Test Name Description TAT
Fragile X syndrome FMR1 7-14 days
Rett/Atypical Rett syndrome MECP2, CDKL5, FOXP2, MEF2C 7-42 days
XLID panel 81 genes for X-linked intellectual disability 84-112 days
PTEN-related macrocephaly and autism spectrum disorder PTEN 7-21 days
Autism spectrum disorder FMR1, PTEN, MECP2, CDKL5, FOXP2, MEF2C, chromosomal microarrays (SNP+CGH and 180K oligo options) 7-42 days
Intellectual disability FMR1, XLID panel, chromosomal microarrays (SNP+CGH and 180K oligo options) 7-112 days
Chromosomal microarray SNP+CGH and 180K oligo options 10-21 days
ExomeNext ExomeNext and ExomeNext-Rapid 14-84 days


References

  1. Larson SL, et al. Prevalence of mental retardation and/or developmental disabilities: Analysis of the 1994/1995 NHIS-D. MR/DD Data Brief. Minneapolis, MN: Institute on Community Integration, University of Minnesota. 2000.

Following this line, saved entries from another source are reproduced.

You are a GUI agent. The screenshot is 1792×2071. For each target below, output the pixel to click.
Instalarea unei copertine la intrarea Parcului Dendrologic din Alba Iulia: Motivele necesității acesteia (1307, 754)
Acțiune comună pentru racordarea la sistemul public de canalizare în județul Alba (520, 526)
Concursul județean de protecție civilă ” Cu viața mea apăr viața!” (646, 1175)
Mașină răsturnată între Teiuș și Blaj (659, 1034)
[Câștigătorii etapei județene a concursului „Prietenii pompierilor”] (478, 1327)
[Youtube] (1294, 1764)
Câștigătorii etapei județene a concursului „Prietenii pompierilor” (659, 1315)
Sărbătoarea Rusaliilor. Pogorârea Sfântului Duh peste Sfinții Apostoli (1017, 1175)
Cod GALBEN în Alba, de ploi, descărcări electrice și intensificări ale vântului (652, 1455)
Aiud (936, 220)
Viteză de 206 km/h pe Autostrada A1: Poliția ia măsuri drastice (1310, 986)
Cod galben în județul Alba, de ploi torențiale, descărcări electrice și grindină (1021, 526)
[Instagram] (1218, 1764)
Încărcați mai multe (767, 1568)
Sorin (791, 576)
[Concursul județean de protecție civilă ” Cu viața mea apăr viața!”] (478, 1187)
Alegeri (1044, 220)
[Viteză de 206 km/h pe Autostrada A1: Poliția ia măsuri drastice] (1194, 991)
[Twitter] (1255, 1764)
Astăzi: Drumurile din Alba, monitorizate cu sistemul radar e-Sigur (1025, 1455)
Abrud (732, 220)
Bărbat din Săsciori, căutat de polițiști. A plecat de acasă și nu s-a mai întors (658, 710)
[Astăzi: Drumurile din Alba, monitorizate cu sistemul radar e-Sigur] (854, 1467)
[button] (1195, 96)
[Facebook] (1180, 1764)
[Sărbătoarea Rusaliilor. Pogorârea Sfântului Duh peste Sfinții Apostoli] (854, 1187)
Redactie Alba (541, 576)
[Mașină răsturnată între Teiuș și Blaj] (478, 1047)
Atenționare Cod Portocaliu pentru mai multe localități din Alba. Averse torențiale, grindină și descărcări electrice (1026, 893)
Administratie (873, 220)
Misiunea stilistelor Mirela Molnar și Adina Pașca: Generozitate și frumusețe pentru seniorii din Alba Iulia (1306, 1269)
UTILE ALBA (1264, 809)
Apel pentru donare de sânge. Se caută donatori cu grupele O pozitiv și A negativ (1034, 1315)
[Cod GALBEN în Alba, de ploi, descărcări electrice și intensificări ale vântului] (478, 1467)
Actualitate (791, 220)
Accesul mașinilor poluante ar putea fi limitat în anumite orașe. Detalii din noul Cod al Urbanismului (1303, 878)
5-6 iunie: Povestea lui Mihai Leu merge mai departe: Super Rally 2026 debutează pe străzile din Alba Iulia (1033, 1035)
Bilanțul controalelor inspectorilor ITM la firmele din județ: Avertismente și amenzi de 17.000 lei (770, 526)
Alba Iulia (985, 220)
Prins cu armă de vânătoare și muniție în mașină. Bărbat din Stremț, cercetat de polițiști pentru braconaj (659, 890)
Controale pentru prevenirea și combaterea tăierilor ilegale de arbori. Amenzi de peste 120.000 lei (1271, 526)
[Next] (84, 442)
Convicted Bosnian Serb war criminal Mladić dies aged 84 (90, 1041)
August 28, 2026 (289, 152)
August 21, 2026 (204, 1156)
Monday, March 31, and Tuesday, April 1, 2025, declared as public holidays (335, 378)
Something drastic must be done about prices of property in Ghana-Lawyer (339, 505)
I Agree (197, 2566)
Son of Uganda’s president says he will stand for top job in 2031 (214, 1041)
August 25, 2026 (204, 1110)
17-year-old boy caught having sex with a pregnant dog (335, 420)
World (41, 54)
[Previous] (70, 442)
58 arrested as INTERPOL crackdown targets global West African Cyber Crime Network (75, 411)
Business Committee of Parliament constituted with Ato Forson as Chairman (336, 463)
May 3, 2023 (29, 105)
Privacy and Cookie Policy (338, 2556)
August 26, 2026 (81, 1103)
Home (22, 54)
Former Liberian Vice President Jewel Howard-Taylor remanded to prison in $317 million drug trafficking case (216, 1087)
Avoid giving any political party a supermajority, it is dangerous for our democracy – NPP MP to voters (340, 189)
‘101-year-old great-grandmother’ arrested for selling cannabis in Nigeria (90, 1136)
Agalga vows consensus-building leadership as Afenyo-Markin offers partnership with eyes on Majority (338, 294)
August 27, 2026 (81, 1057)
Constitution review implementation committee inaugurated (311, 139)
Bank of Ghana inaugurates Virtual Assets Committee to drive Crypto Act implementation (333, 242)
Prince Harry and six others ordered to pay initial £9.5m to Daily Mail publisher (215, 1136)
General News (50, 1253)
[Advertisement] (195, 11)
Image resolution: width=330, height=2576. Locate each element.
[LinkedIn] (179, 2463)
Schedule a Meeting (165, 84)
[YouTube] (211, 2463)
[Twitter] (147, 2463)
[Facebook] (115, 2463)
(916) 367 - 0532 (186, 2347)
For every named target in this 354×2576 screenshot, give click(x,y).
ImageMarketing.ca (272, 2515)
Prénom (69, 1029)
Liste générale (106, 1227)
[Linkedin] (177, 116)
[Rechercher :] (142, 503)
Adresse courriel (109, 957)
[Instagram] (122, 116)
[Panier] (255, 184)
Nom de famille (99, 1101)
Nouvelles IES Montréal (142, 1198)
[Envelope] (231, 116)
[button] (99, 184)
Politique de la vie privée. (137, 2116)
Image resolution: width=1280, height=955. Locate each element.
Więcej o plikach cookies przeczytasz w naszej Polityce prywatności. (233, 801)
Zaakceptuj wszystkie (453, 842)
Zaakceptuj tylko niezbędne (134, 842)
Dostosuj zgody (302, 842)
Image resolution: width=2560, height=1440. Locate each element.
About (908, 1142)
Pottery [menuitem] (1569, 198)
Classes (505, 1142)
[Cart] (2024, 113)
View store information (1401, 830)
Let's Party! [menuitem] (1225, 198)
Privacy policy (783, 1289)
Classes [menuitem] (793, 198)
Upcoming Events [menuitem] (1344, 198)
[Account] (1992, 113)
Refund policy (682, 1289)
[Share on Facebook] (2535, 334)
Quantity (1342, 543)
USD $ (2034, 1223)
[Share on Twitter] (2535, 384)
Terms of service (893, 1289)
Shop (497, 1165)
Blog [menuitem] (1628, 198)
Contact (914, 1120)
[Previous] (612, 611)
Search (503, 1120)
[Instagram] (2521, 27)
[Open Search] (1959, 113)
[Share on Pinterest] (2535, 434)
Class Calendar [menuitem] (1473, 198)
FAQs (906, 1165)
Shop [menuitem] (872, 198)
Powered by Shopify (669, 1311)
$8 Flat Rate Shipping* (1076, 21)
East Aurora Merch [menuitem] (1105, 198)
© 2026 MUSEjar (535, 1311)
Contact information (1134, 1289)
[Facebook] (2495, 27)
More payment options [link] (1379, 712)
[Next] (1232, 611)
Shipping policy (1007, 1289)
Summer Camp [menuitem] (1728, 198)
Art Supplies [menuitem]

  2. Moeschler JB, et al. Comprehensive evaluation of the child with intellectual disability or global developmental delays. Pediatrics. 2014 Sep;134(3):903-918.
  3. Miller DT, et al. Consensus statement: chromosomal microarray is a first-tier clinical diagnostic test for individuals with developmental disabilities or congenital anomalies. Am J Hum Genet. 2010 May 14;86(5):749-764.
  4. Schaefer GB, et al. Clinical genetics evaluation in identifying the etiology of autism spectrum disorders: 2013 guideline revisions. Genet Med. 2013 May;15(5):399-407.
  5. Michelson DJ, et al. Evidence report: Genetics and metabolic testing on children with global developmental delay: report of the Quality Standards Subcommittee of the American Academy of Neurology and the Practice Committee of the Child Neurology Society. Neurology. 2011 Oct 25;77(17):1629-1635.
  6. American Psychiatric Association. Diagnostic and Statistical Manual of Mental Disorders, Fifth Edition. Washington, DC. 2013.
  7. Lisik M, et al. X-linked mental retardation. Med Sci Monit. 2008 Nov;14(11):RA221-229.
  8. Gecz J, et al. The genetic landscape of intellectual disability arising from chromosome X. Trends in Genetics. 2009 Jul;25(7):308-316.